> WHAT YOU NEED TO DO
Give the lines of the material below as a numbered list, skipping blank lines and leaving out the pictures.

> EXERCISE MATERIALS
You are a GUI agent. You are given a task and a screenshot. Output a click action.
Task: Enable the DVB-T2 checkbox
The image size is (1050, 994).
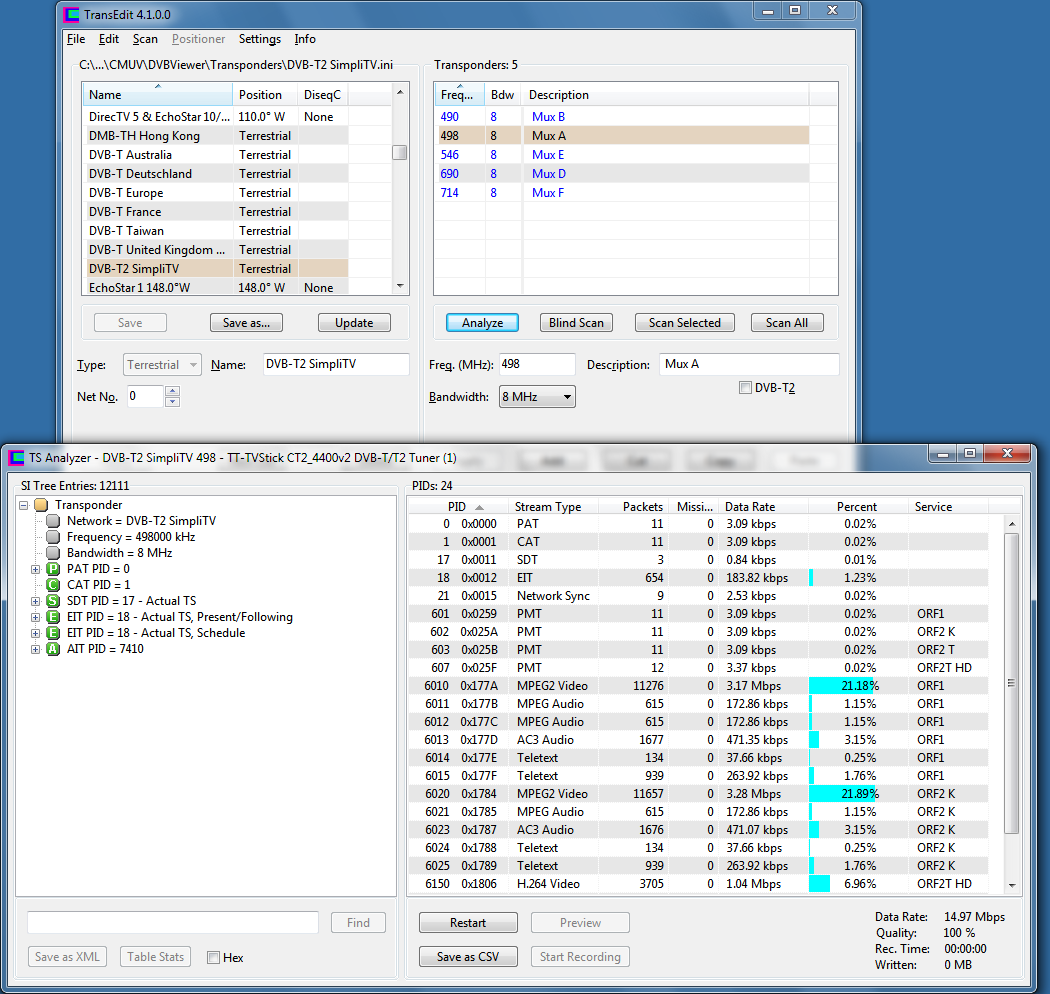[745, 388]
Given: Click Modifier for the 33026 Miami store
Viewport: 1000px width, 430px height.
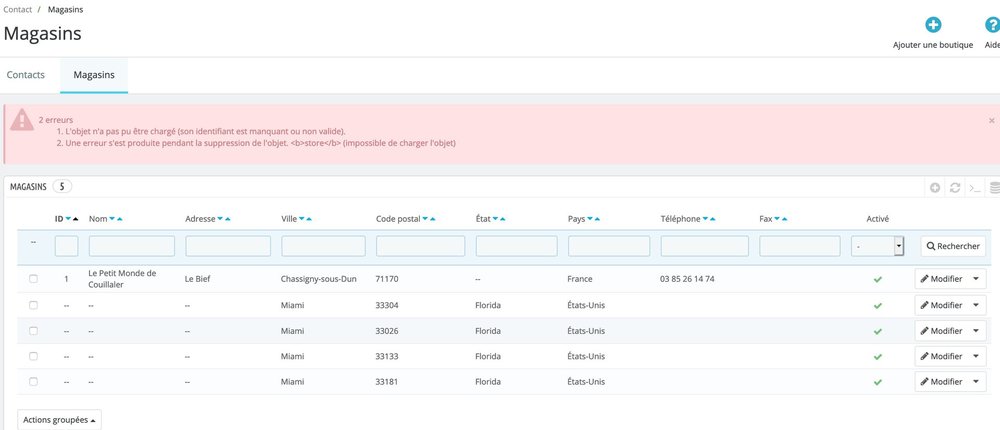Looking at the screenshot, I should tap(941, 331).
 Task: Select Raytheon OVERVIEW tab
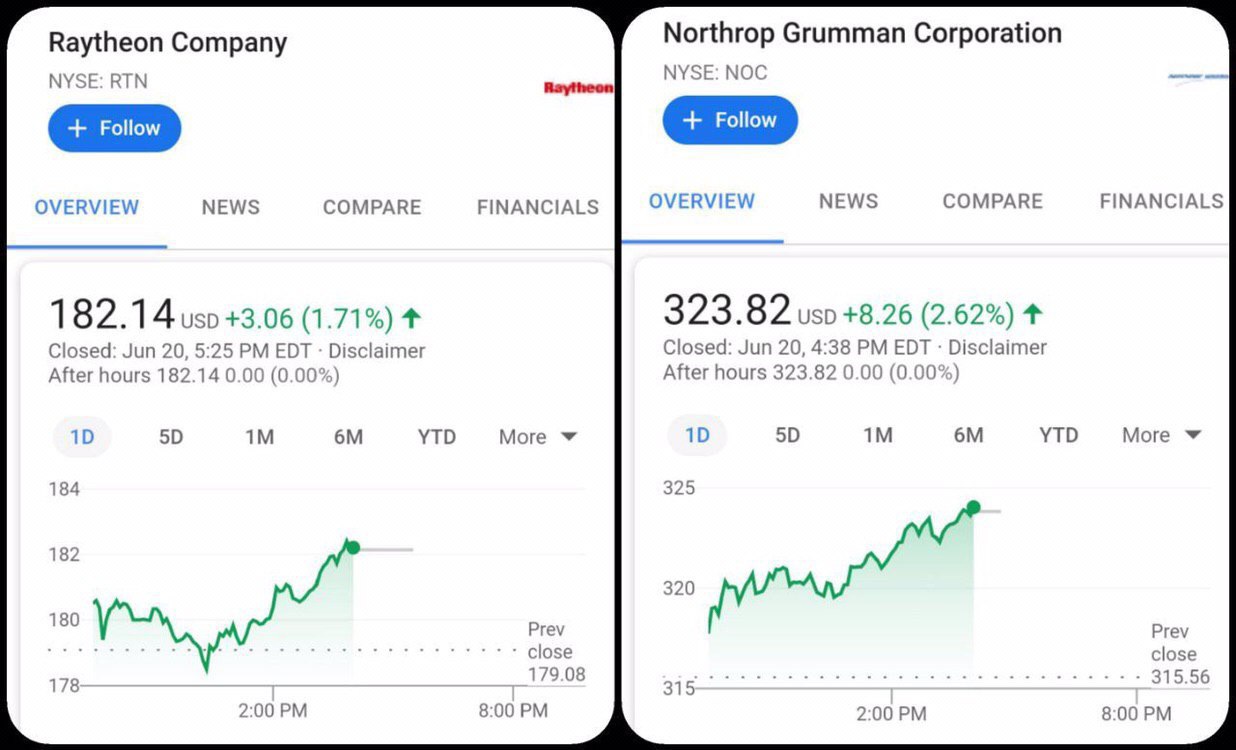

> COMPLETE OUTPUT
1. You are a GUI agent. You are given a task and a screenshot. Output a click action.
2. Task: Enable the DVB-T2 checkbox
3. The image size is (1050, 994).
4. [745, 388]
5. Given: Click Modifier for the 33026 Miami store
6. Viewport: 1000px width, 430px height.
7. Looking at the screenshot, I should tap(941, 331).
8.  Task: Select Raytheon OVERVIEW tab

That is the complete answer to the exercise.